Free Text Reporting Difficult for Machines to Interpret

March 22, 2018
Diagnostic Imaging Staff

Using free text reporting for radiology studies vary considerably in length and are difficult to interpret as a result.

Free text reporting results in extensive variability in report length and report terms used and is difficult for machines to interpret, according to a study published in the Journal of the American College of Radiology.

Researchers from the Milton S. Hershey Medical Center in Hershey, Penn., sought to quantify the variability of language in free text reports of pulmonary embolus (PE) studies and to gauge the informativeness of free text to predict PE diagnosis using machine learning as proxy for human understanding.

The researchers evaluated 1,133 consecutive chest CTs with contrast studies performed under a PE protocol.
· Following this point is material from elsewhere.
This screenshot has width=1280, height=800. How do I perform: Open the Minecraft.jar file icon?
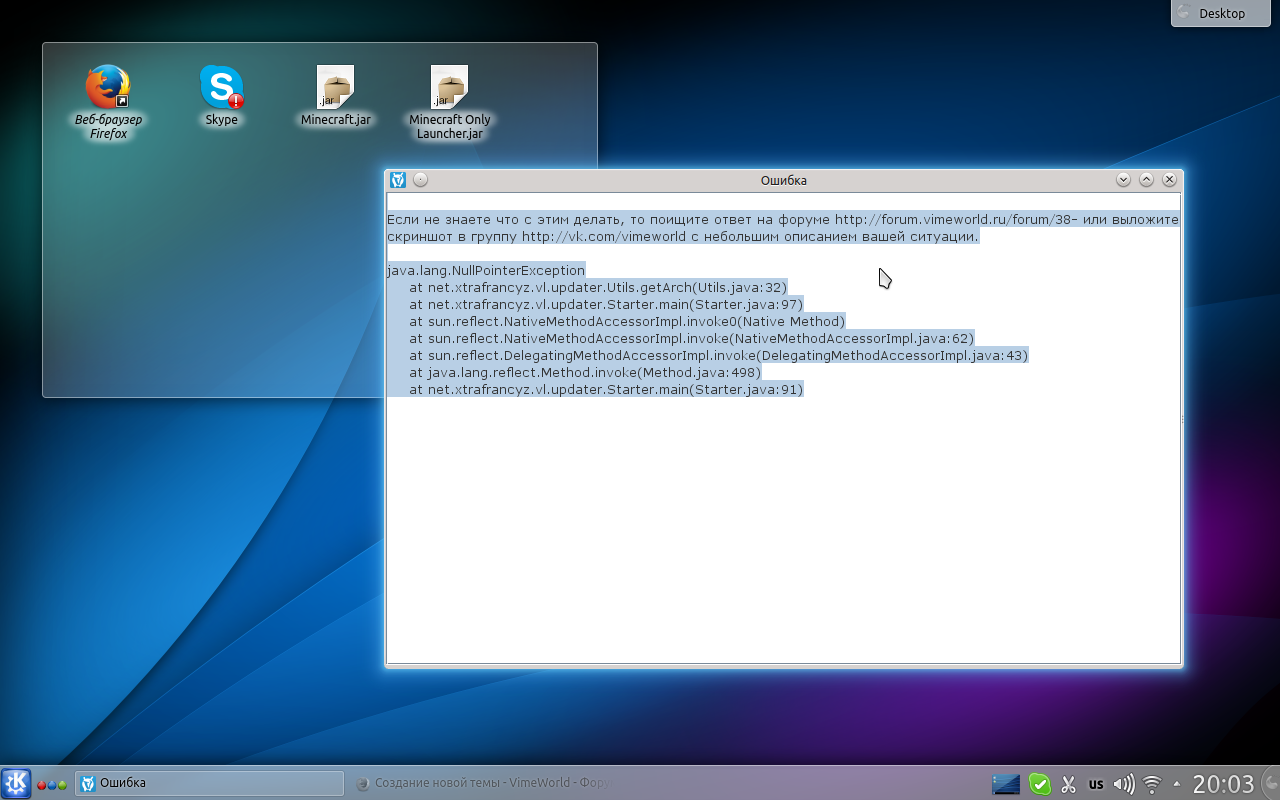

Commercial text-mining and predictive analytics software was used to parse and describe all report text and to generate a suite of machine learning rules that sought to predict the “gold standard” radiological diagnosis of PE.
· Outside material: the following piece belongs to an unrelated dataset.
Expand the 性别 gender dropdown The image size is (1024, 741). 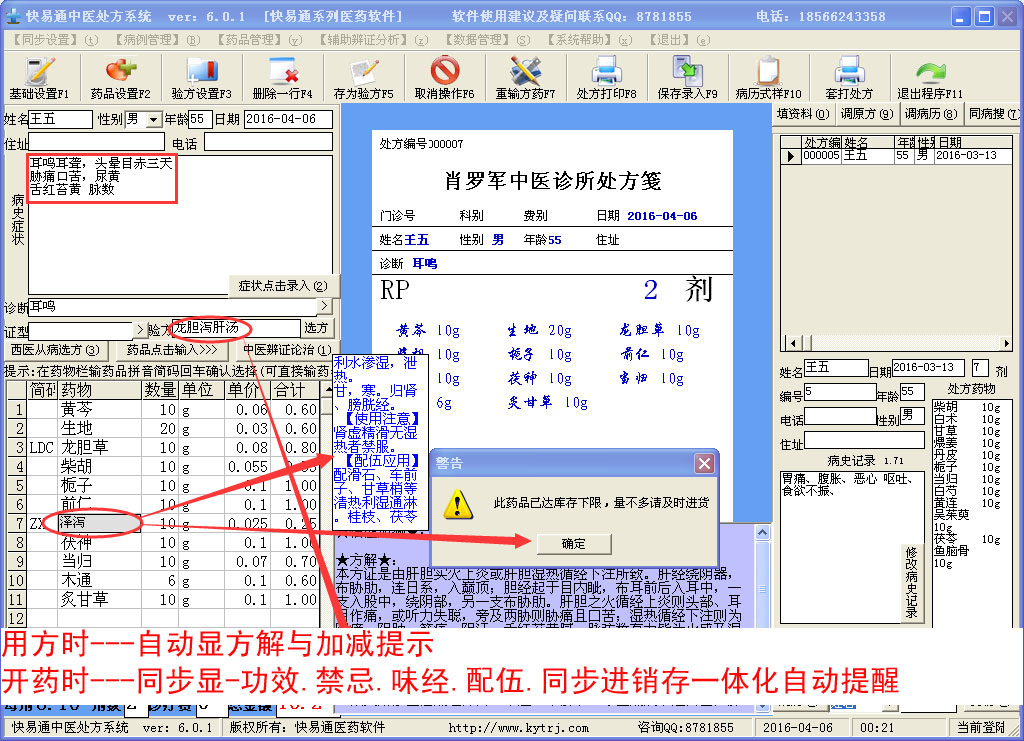click(x=153, y=120)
The results demonstrated an extensive variation in the length of findings section and impression section texts across the reports, only marginally associated with a positive PE diagnosis. A marked concentration of terms was found, such as 20 words were used in the findings section of 93 percent of the reports, and 896 of 2,296 distinct words were each used in only one report’s impression section. In the validation set, machine learning rules had perfect sensitivity but imperfect specificity, a low positive predictive value of 73 percent, and a misclassification rate of 3 percent.
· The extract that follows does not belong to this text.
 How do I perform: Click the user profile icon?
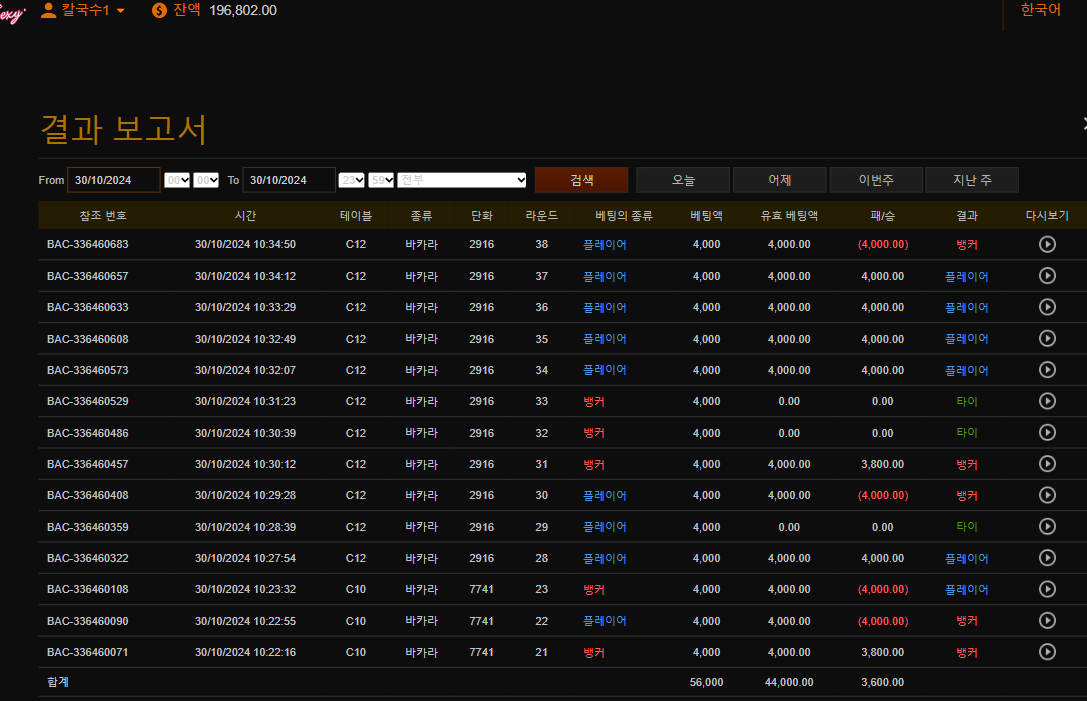48,11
The researchers concluded that free text reporting was difficult for the machines to interpret due to the extensive variability of report length and number of terms used. They suggested that this presents potential difficulties for human recipients in fully understanding such reports. “These results support the prospective assessment of the impact of a fully structured report template with at least some mandatory discrete fields on ease of use of reports and their understanding,” they wrote.